Can you rewrite these rows with each "[button]" replaced by "[control]", changing nothing else and leaving the pictures out?
◇ ◇ ◇ ◇ ◇ ◇ ◇
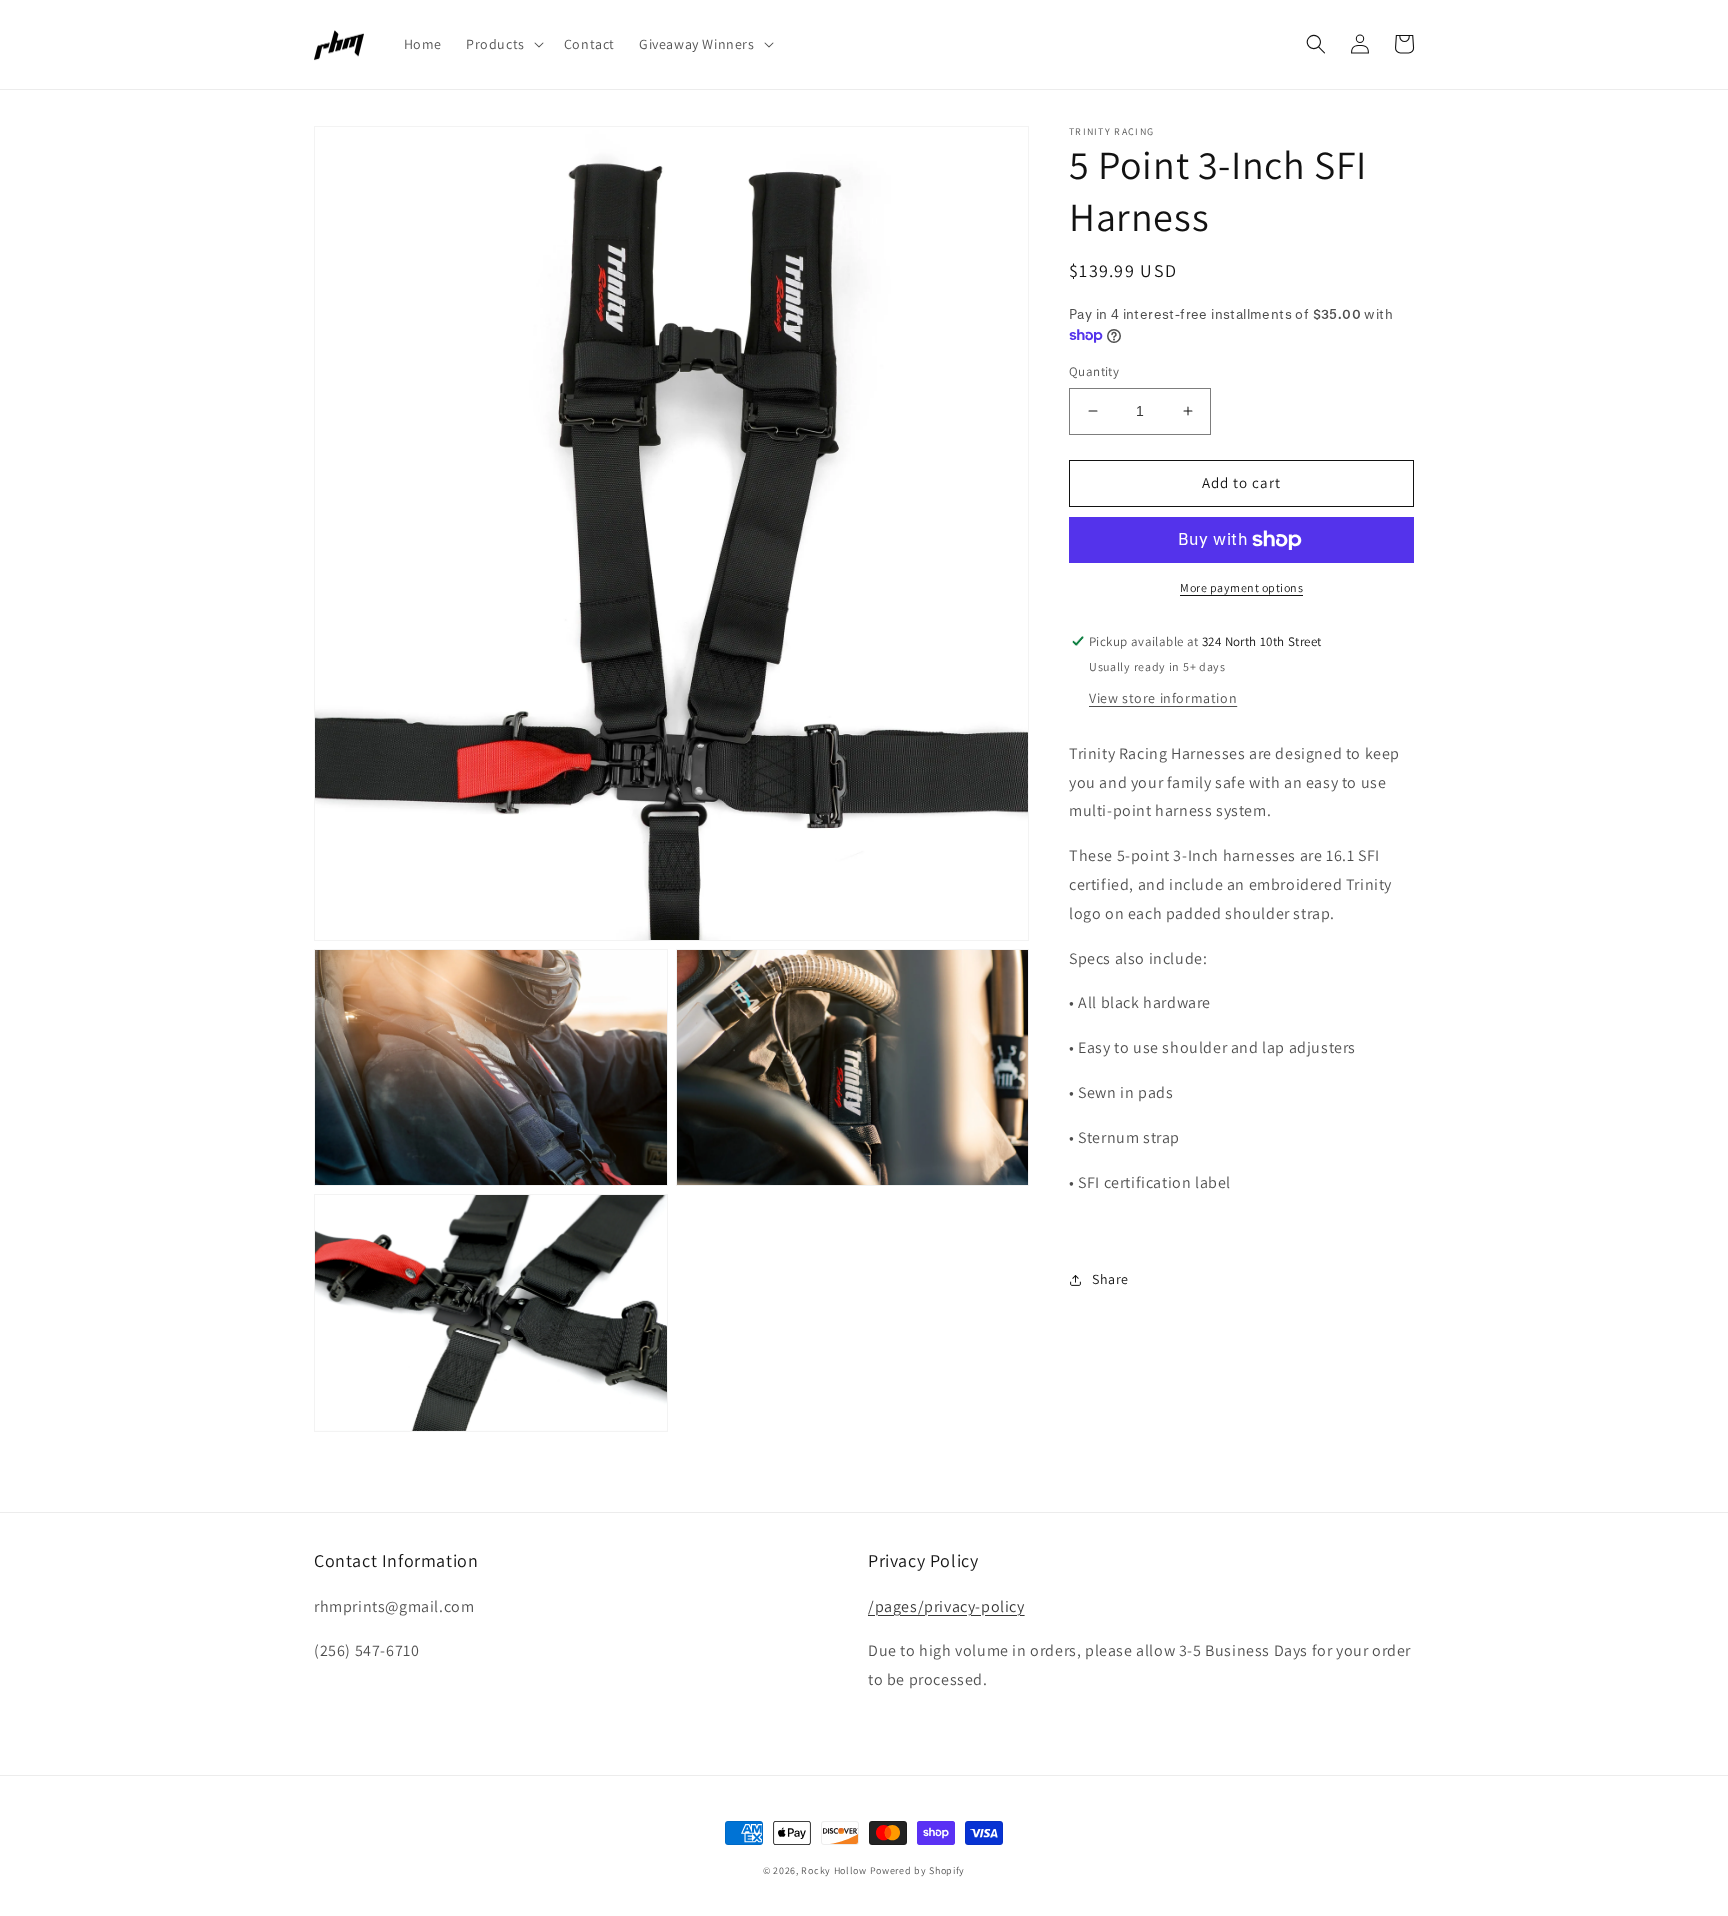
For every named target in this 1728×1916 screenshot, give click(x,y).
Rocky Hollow (833, 1870)
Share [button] (1110, 1279)
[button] (503, 44)
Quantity (1094, 371)
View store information (1163, 698)
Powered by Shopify (918, 1870)
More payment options (1241, 587)
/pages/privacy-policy (946, 1606)
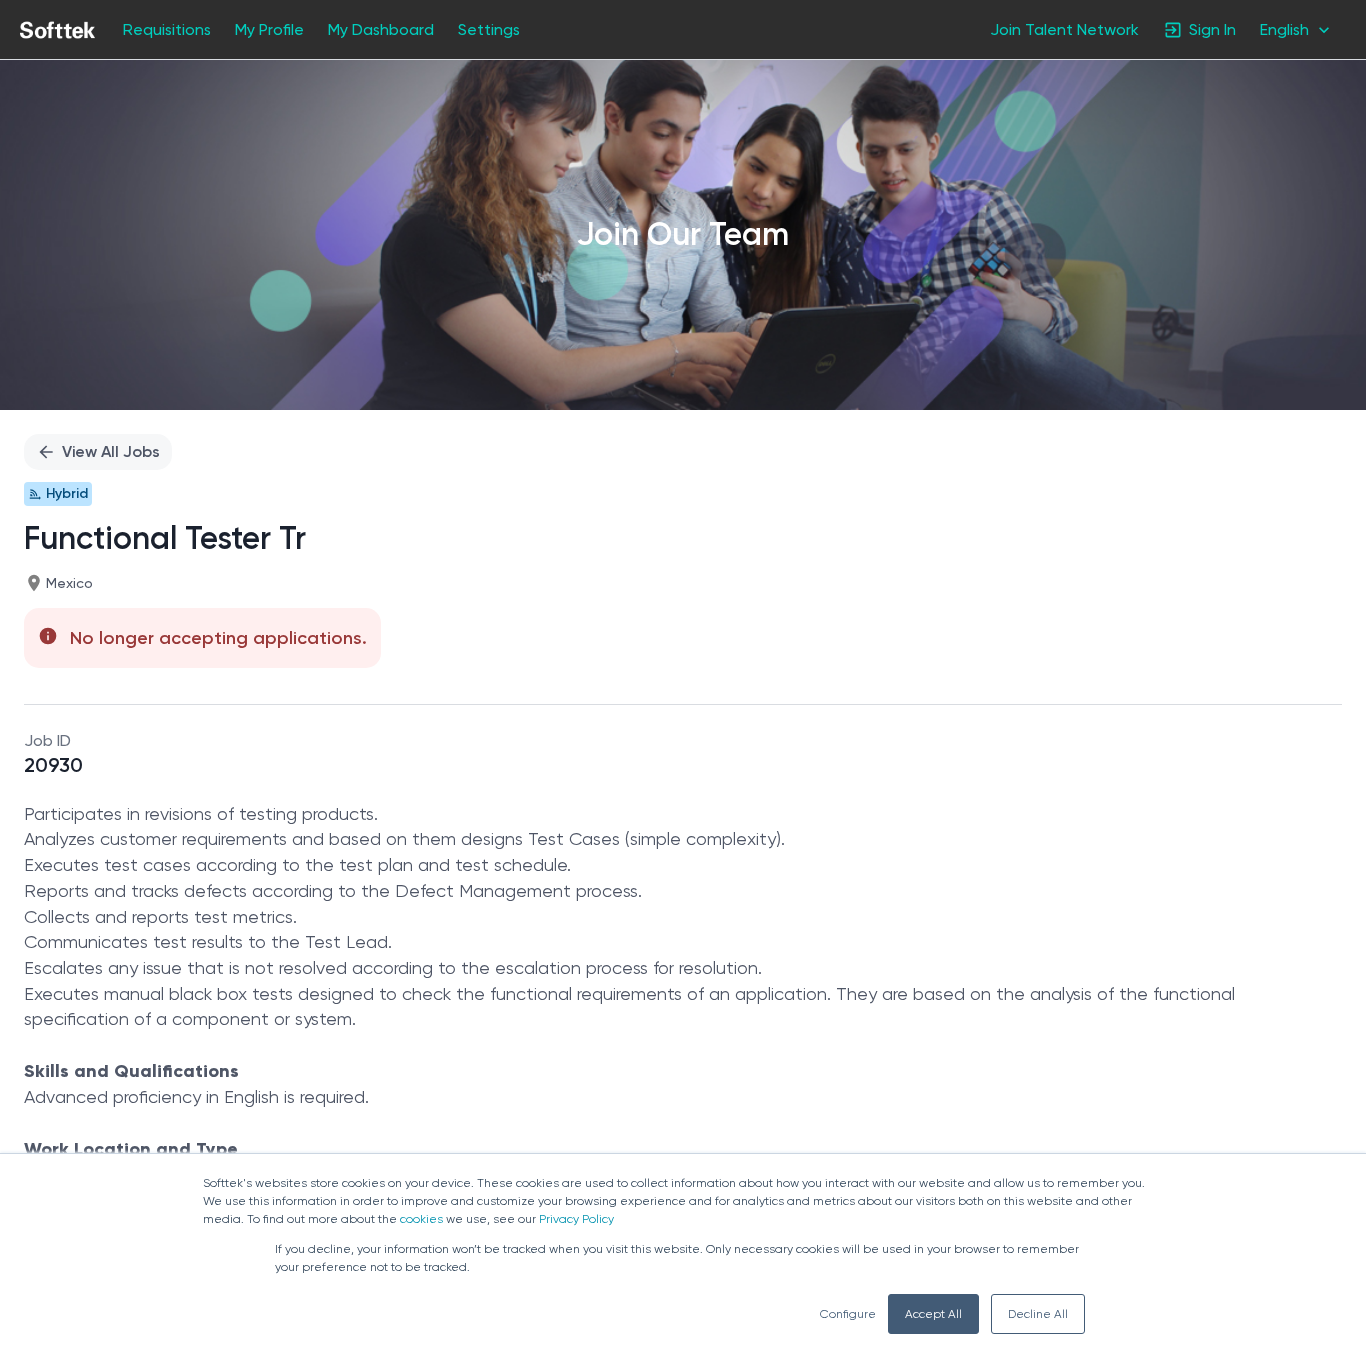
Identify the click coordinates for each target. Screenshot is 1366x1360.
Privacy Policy (576, 1219)
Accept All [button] (933, 1314)
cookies (421, 1219)
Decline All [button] (1038, 1314)
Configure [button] (848, 1314)
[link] (57, 30)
◇ ◇ ◇ ◇ ◇ ◇ ◇
• _Response below_
For every named target in this 1728×1916 screenshot, give click(x,y).
Rocky Hollow (833, 1870)
Share [control] (1110, 1279)
[control] (503, 44)
Quantity (1094, 371)
View store information (1163, 698)
Powered by Shopify (918, 1870)
More payment options (1241, 587)
/pages/privacy-policy (946, 1606)
Identify the click coordinates for each target. Screenshot is 1366x1360.
Privacy Policy (576, 1219)
Accept All [control] (933, 1314)
cookies (421, 1219)
Decline All [control] (1038, 1314)
Configure [control] (848, 1314)
[link] (57, 30)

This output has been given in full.